En la montaña
Hace unos días, el Hermano Gerardo Sáez de Dallo me hizo llegar una foto del recuerdo fúnebre que los amigos del Hermano Faustino Martínez de Contrasta, que en paz descanse, colocaron en la cima del monte San Donato poco tiempo después de su muerte. En la placa central se puede leer en euskara:
Irria ezpainetan
distira begietan
naturan indarra eta adorea
guretzat lagun ezin hobea
oroimena betiko gure bihotzetan.
Que en una traducción libre e inexacta podría quedar de este modo:
La sonrisa en los labios,
el brillo en sus ojos,
fuerza y valor en la naturaleza,
para nuestro mejor amigo
el recuerdo perpetuo en nuestros corazones.

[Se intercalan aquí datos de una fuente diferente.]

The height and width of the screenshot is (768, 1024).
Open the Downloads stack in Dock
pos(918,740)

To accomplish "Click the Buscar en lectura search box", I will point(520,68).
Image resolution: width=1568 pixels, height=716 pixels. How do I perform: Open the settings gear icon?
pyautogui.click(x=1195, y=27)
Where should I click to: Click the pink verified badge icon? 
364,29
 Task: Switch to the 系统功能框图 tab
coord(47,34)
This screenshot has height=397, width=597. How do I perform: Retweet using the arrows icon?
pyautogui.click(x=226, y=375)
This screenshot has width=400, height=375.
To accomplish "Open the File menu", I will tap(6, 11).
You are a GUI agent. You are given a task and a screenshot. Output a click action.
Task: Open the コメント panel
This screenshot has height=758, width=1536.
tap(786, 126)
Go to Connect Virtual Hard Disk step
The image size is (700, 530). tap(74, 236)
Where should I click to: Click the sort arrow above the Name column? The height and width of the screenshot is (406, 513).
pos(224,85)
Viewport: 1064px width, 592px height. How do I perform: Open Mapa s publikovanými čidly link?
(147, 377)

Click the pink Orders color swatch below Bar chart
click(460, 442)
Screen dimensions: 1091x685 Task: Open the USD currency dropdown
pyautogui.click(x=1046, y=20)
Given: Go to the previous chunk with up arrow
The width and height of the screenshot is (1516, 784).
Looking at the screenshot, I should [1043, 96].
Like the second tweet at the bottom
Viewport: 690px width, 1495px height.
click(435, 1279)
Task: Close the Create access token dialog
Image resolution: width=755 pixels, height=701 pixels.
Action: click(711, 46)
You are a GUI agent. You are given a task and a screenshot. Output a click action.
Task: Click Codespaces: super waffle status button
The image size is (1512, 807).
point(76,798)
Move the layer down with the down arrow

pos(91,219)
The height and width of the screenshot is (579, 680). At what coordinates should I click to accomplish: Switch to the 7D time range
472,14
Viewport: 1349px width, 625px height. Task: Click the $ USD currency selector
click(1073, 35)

El retorno a la memoria del Hermano Faustino, del que el próximo mes de agosto celebraremos el undécimo aniversario de su muerte , trae consigo el recuerdo de otros muchos corazonistas que también tienen una relación especial con la montaña. Para algunos Hermanos el monte sigue siendo lugar de oración, centro de esparcimiento, gimnasio natural, mesa de la amistad, coach ubérrimo y gratuito.
La semana pasada, el Hermano Luis Mari describía, en este mismo medio, el nacimiento de los campamentos de montaña para lo seminaristas de Alsasua. No cabe duda de que esta iniciativa fue fundamental para construir el itinerario vital de muchos de los que pasamos por Alsasua a mediados de los 70. Pero ahora quiero referirme a una etapa anterior. Mi primer contacto con un paisaje ajeno al de mi pueblo fueron los paseos semanales en el seminario de Rentería. Creo recordar que estaban programados para los miércoles y los domingos por la tarde.
Para un niño de 11 años recién llegado de un pueblo de la ribera del Ebro, los “paseos” constituían un prodigio natural que siempre terminaba en lugares bellísimos, junto al mar o en medio de unas montañas espectaculares. Pasé después muchos años sin volver a recorrer los mismos caminos, pero nunca olvidé los nombres: Puntas (en Pasajes de San Juan), Minas (que hoy se llaman las minas de Arditurri, en Oiartzun), cuevas de Landarbarso (entre Astigarraga y Rentería), Lezo (hasta la ermita del Cristo, oración y vuelta), Jaizkibel (pasando por la térmica de Pasajes).
Los paseos pertenecían, como hemos dicho, a la categoría de actividades semanales y, como suele suceder con los niños, las rutinas terminan matando la belleza, así que al cabo de un tiempo las maravillas ya no llamaban la atención porque entraban dentro del paisaje cotidiano.
Había una categoría superior a la de los paseos semanales. Eran las “excursiones” para todo el día. Y la preferida de todos era la marcha al santuario de Guadalupe, en Fuenterrabía. Caminata por la mañana bajo los pinares y selvas de eucaliptos. Visita al santuario y playa por la tarde en aquel arenal inmenso, hoy reducido a menos de la mitad debido a la construcción del puerto deportivo.
Nunca olvidaré mi primera visita a la Virgen de Guadalupe. La entrada en el santuario oscuro, todavía deslumbrado por la luminosidad de todo el paseo, el traquear de mis pasos en el suelo de listones de madera, y al acercarme a la hornacina de la virgen, allí colgando del techo, un barco dedicado a la virgen marinera, quizás rescatado de algún naufragio como el de los Capitanes intrépidos que leía a hurtadillas en los ratos robados a las clases del seminario.